The population of Turkey includes various significant minority ethnic groups. No exact data is available concerning the different ethnic groups in Turkey. The last census data according to language date from 1965 and major changes may have occurred since then. However, it is clear that the Turkish are in the majority, while the largest minority groups are Kurds and Arabs. Smaller minorities are the Armenians, Greeks and others. All ethnic groups are discussed below.

Demographic trends in modern history of Turkey

Demographics 
The word Turk or Turkish also has a wider meaning in a historical context because, at times, especially in the past, it has been used to refer to all Muslim inhabitants of the Ottoman Empire irrespective of their ethnicity.

A possible list of ethnic groups living in Turkey could be as follows:

 Turkic-speaking peoples: Turks, Azerbaijanis, Tatars, Karachays, Uzbeks, Crimean Tatars and Uyghurs
 Indo-European-speaking peoples: Kurds, Zazas, Megleno-Romanians, Bosniaks, Albanians, Pomaks, Ossetians, Armenians, Hamshenis, Goranis and Greeks
 Semitic-speaking peoples: Arabs, Jews and Assyrians/Syriacs
 Caucasian-speaking peoples: Circassians,Abkhazians, Georgians, Lazs and Chechens

According to the 2016 edition of the CIA World Factbook, 70–75% of Turkey's population consists of ethnic Turks, with Kurds accounting for 19% and other minorities between 6 and 11%.
According to Milliyet, a 2008 report prepared for the National Security Council of Turkey by academics of three Turkish universities in eastern Anatolia suggested that there are approximately 55 million ethnic Turks, 9.6 million Kurds, 3 million Zazas, 2.5 million Circassians, 2 million Bosniaks, 500,000–1.3 million Albanians, 1,000,000 Georgians, 870,000 Arabs, 600,000 Pomaks, 80,000 Laz, 60,000 Armenians, 30,000 British, 25,000 Assyrians/Syriacs, 20,000 Jews, and 15,000 Greeks, 500 Yazidis living in Turkey.

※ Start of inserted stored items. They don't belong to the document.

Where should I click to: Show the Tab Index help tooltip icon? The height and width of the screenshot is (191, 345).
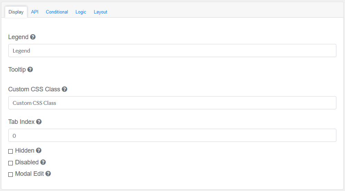coord(39,122)
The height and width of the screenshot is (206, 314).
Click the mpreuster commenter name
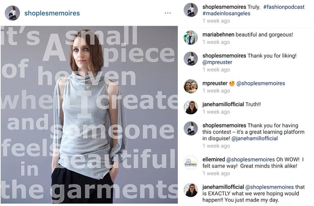click(x=215, y=83)
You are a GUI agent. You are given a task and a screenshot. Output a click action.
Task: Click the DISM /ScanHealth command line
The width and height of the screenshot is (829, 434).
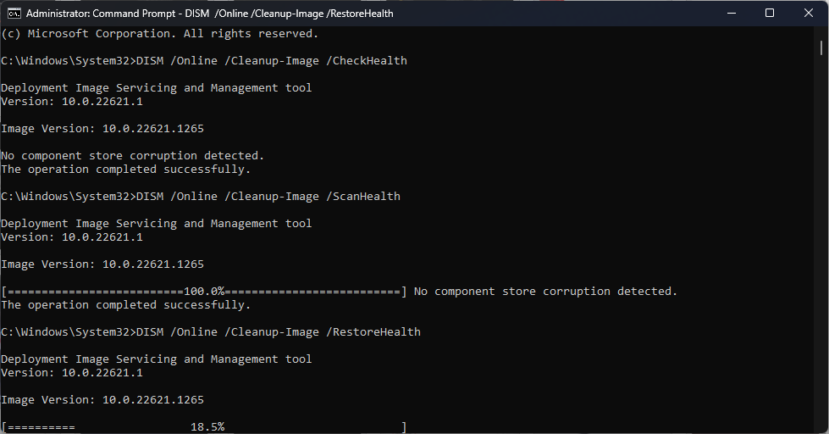[x=201, y=197]
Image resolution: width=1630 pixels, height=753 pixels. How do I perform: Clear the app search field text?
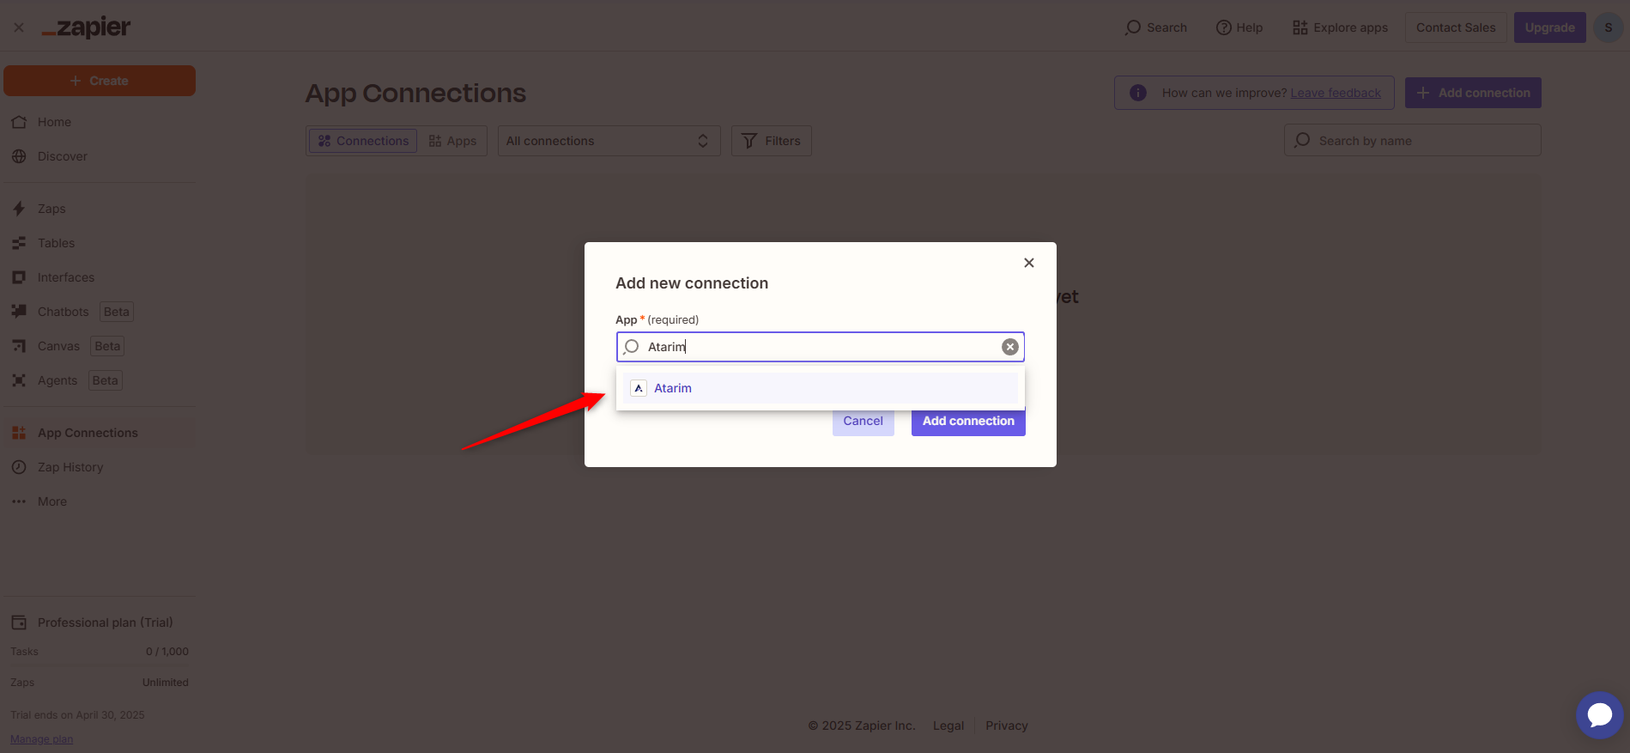pyautogui.click(x=1010, y=347)
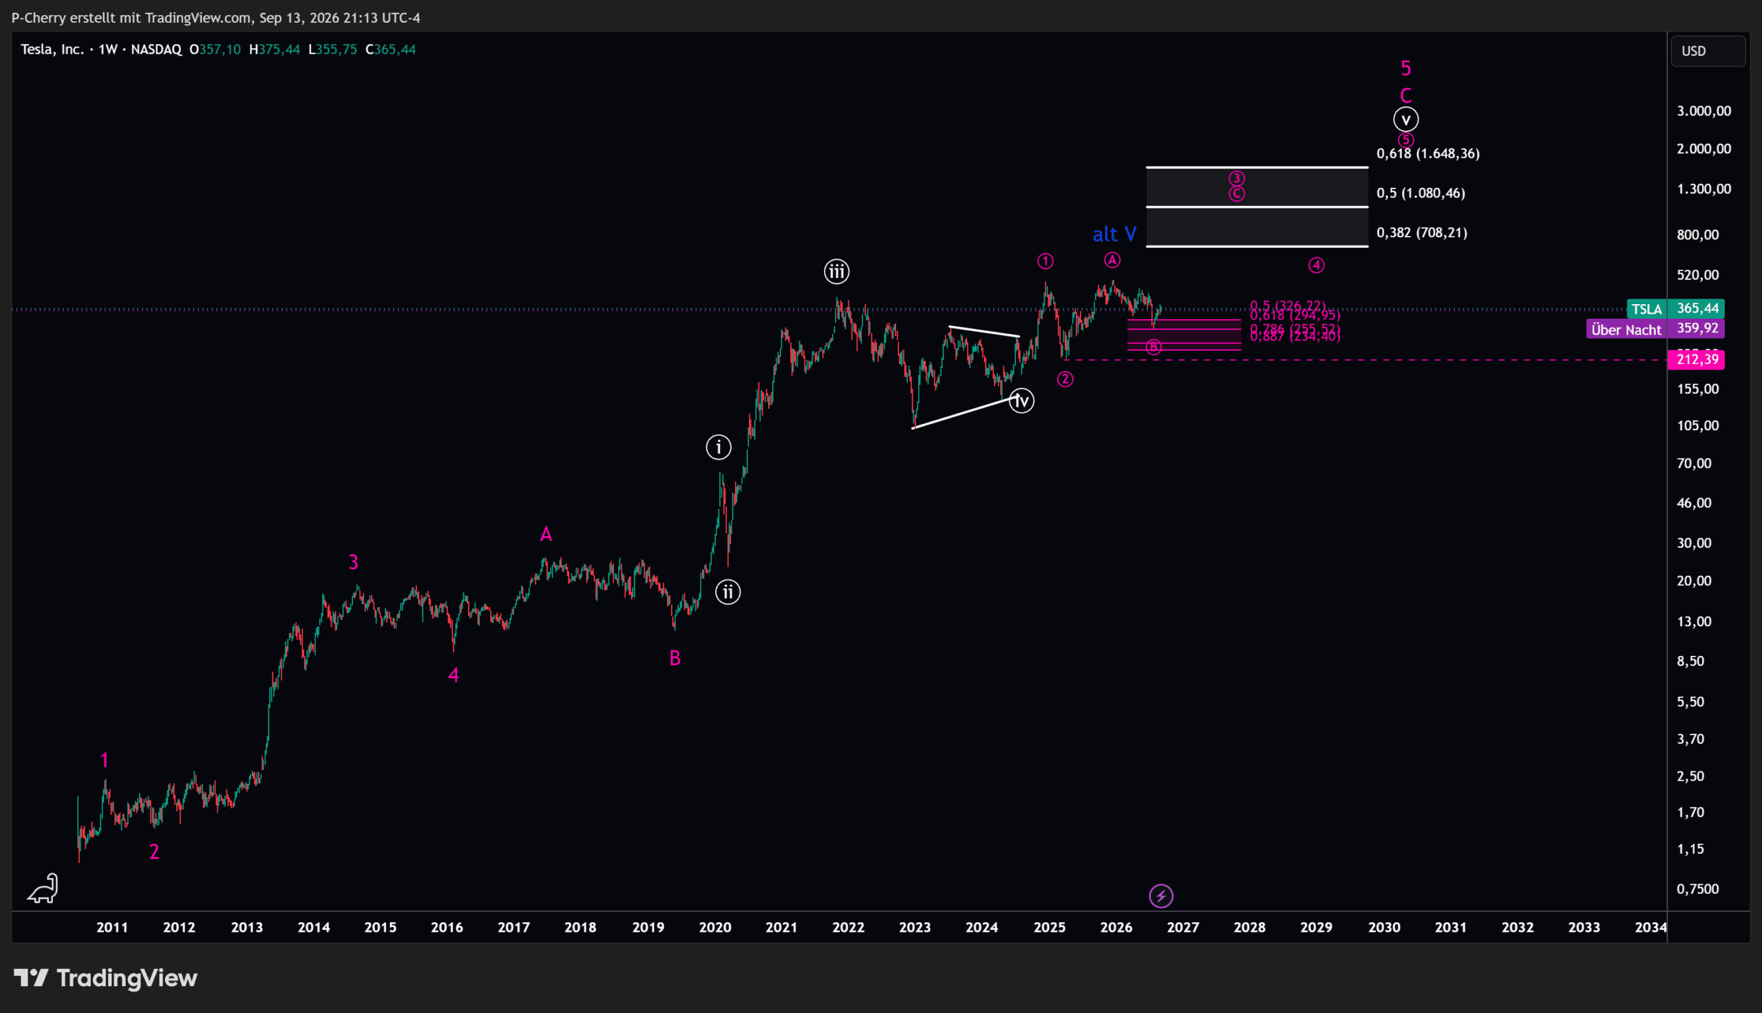Click the dinosaur watermark icon at chart bottom-left
The height and width of the screenshot is (1013, 1762).
point(43,888)
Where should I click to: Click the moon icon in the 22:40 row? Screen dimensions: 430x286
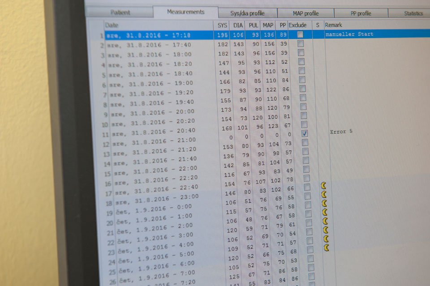point(323,185)
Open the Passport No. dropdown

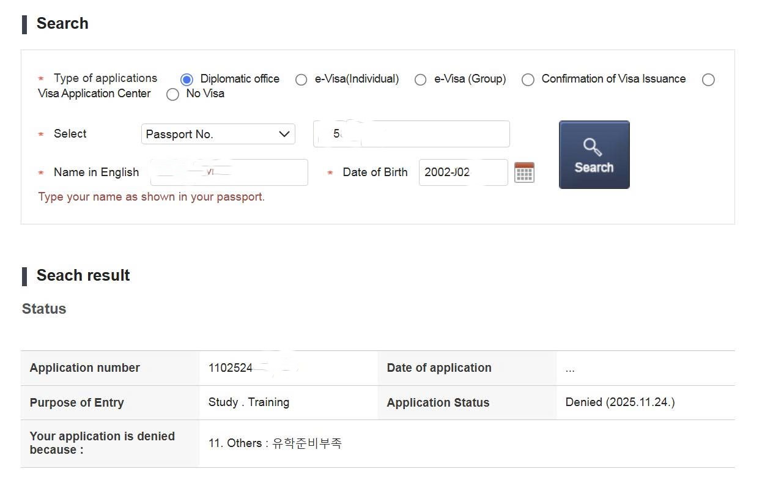(218, 134)
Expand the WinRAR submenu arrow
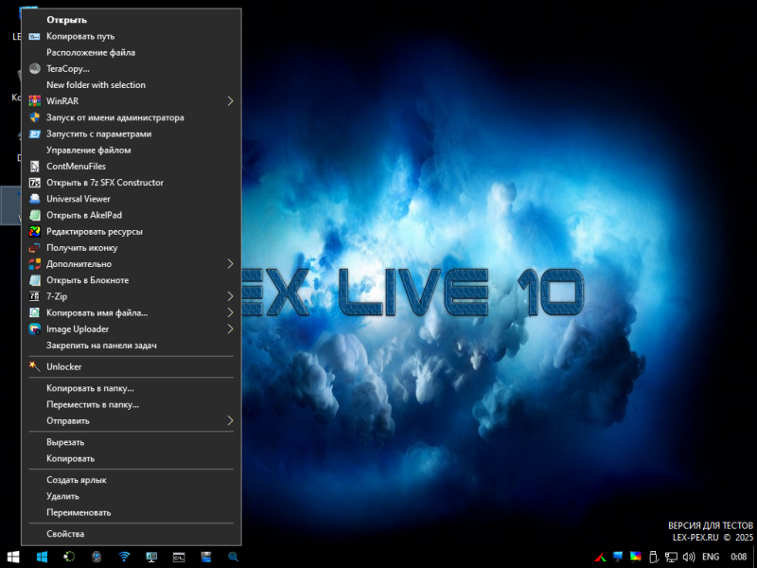This screenshot has width=757, height=568. tap(230, 101)
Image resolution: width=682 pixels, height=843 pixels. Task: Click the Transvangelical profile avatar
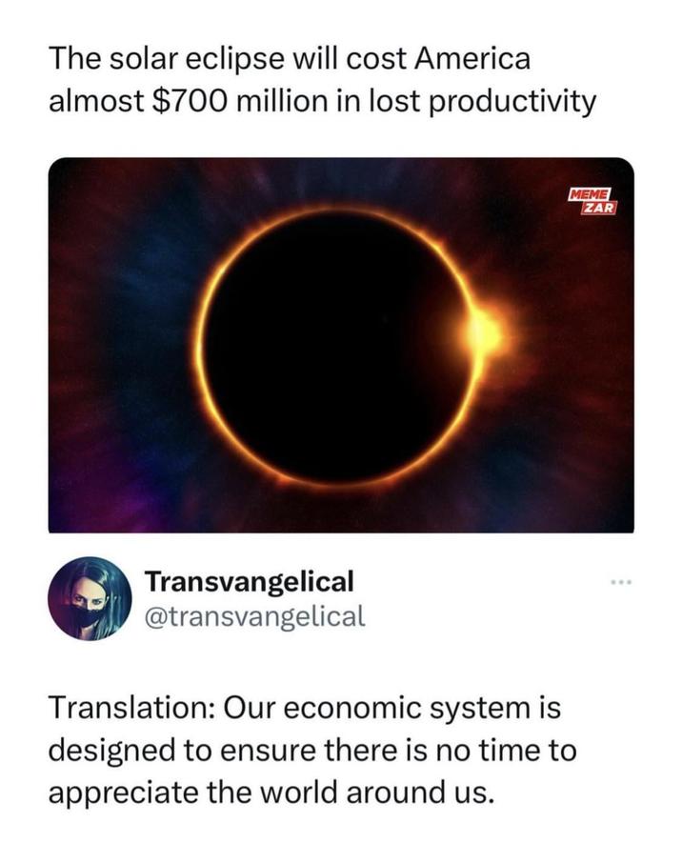90,598
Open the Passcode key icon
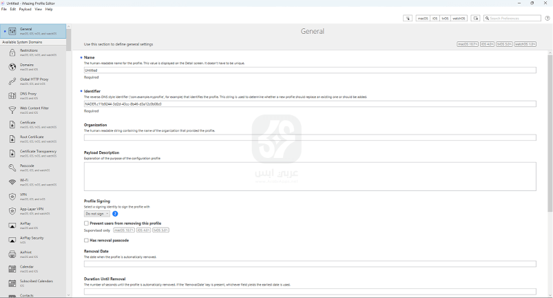This screenshot has width=553, height=298. click(x=12, y=168)
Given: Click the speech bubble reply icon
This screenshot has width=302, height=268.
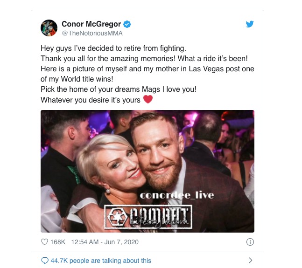Looking at the screenshot, I should coord(45,261).
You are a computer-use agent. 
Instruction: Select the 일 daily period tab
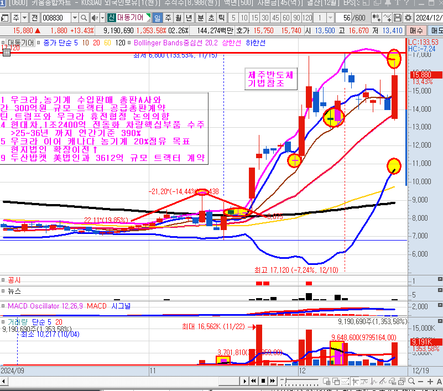click(x=158, y=18)
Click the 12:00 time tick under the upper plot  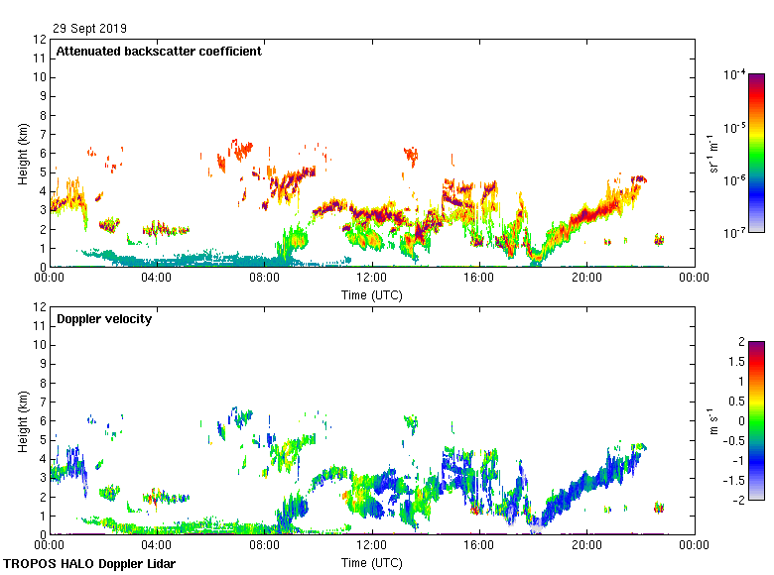pyautogui.click(x=372, y=280)
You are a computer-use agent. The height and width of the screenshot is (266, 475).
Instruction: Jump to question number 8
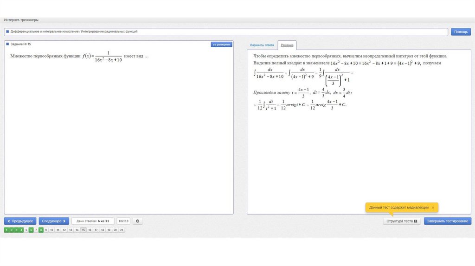tap(41, 230)
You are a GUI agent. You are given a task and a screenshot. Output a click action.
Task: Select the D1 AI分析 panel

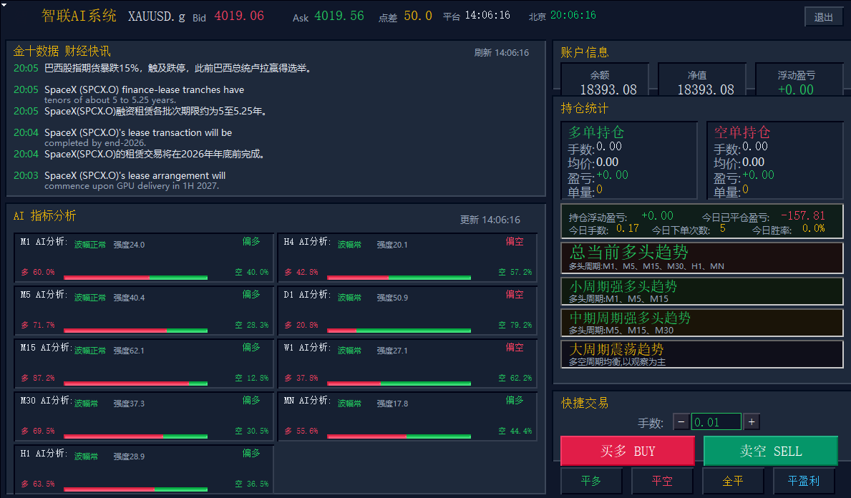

According to a survey published in 2022 by Konda Research, Turks make up 77% of the population, while 19% self-identify as Kurd. Arabs (Syrian refugees excluded) make up 2%, and other ethnic groups are 2% of the population.

Since the immigration to the big cities in the west of Turkey, interethnic marriage has become more common. A recent study estimates that there are 2,708,000 marriages between Turks and Kurds.

According to a survey done in March 2020 by Area Araştırma, 20.4% of the total population of Turkey claim to be Kurdish (either Kurmanji speaking or Zazaki speaking).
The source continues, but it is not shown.